Aarthi Ramamurthy: There is no other service today that covers what we are trying to do. Lumoid has a fundamentally different way of thinking about how people buy gadgets. Today the experience is you go to a store, find a product, take it home, set it up and install it, and if you don’t like it you take it back to the store or you ship it back and wait for the money to come back – that’s the process. It’s so cumbersome and tons of gadgets have left the market and manufacturing has become more or less a commodity. People have a ton of choices and they aren’t really sure which one to buy so when it comes time to buy it [can] lead to a return, and manufacturers hate returns because now they can’t sell it for retail price.
For us our goal is, from a consumer standpoint, what is the easiest and quickest way for you to just try out choices, take it home and really play with it? All of this happens at a fraction of the cost and you can try it out for a week or however long you want. Especially with the younger audience, for us this has been huge because it’s the idea of having access to items without having to own [the] items. We’re moving away from this ownership mentality to being able to [access a lot of things]. That’s why Lumoid makes sense for a lot of our customers because it just makes the idea of ‘I just want this item for this price range, to test it out; maybe I’ll buy it, maybe I won’t’ but it’s really, really simple.
Her Agenda: Did you have any female mentors to help you when building your company or even in your early career?
Aarthi Ramamurthy: Not for building the company, but we do have some good advisors. Katrina Leak from PicStitch, she’s one of the advisors and she’s extremely helpful and really inspirational and helps us figure out really complex problems. She’s built a company from scratch and she understands what we go through, so I’m really thankful to have her.

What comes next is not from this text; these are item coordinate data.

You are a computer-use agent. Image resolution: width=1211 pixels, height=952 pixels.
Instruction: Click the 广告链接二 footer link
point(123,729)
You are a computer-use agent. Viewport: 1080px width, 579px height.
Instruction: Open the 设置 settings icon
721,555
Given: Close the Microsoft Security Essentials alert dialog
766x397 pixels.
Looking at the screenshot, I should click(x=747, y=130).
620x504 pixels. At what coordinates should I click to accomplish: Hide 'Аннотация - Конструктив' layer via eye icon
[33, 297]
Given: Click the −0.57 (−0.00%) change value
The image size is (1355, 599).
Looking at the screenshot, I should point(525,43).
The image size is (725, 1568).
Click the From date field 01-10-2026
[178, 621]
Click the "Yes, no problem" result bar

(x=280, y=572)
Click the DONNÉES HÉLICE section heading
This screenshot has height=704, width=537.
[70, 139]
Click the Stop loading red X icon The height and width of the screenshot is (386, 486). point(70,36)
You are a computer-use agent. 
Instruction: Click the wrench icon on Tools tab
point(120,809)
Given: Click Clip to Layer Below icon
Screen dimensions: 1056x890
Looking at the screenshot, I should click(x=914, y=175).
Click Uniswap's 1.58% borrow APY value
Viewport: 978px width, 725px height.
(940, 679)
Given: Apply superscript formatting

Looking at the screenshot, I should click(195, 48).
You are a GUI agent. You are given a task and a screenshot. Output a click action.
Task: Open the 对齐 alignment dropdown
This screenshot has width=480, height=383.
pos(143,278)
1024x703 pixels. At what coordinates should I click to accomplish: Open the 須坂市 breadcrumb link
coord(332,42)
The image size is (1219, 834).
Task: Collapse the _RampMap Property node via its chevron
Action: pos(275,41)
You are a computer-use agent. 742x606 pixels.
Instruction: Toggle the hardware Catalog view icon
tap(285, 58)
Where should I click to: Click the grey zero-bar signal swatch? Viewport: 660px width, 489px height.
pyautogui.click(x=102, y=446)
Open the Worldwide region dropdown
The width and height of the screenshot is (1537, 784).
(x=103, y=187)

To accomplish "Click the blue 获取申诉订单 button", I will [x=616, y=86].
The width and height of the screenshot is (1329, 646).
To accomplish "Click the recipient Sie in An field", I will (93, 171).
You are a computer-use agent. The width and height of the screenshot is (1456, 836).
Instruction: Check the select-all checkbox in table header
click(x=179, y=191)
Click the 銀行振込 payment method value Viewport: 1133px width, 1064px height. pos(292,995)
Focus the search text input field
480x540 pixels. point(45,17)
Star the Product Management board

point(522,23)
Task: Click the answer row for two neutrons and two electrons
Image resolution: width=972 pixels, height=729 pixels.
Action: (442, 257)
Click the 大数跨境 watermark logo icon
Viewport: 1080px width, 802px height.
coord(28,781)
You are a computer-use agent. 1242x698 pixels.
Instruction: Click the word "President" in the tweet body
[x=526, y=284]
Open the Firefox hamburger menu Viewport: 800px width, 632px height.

Her Agenda:What advice would you offer to a first time founder?
Aarthi Ramamurthy: I’m sure a lot of first time founders get a lot of advice as is, but I think the biggest thing is [to keep in mind] advice is all free and you can take as much as you can [but] at the end of the day you have to make your own decision. Not a lot of advice is useful and most of them will conflict with each other and there is no real right way to do things – it’s just you pick the path you take and follow it. The biggest thing for first time founders is to make decisions quickly and seek help. The one thing I would tell myself back then is to go out and seek help quicker – help with hiring, help with fundraising, and help with just getting out the business. Every time I hit a problem, I thought it was a problem unique just to me but it wasn’t and other founders went through the same patterns of problems. Seeking help earlier is definitely helpful, it’s not comfortable but it’s definitely helpful.
Her Agenda: What’s your motto that guides you through difficult decisions?
Aarthi Ramamurthy: Almost to a fault, I’m a very analytical person. I have to break it down into ‘Okay what it is the issue, what happened, what are the implications, what if I did this, how would that fix it, if I did something else, etc.’ The analytical thinking for me has been really effective because in reality most of our decisions don’t really matter – most decisions in the larger scheme of things don’t have many implications. I think just resetting expectations and thinking: ‘if I had to do it all over again would I make the same decision? And how would I go about fixing it?’ For me that has been really helpful and it’s helped me make decisions in a very challenging environment.
Her Agenda: What would you say is a phrase or a motto that you live by?
Aarthi Ramamurthy: I don’t have a motto but persistence – not giving up and keeping at it. It’s one of the things that I’ve seen other founders have – just their ability to persist in the face of any kind of challenge, big or small. At Lumoid, we just don’t give up and we keep at it. Not all days are great but you just don’t give up.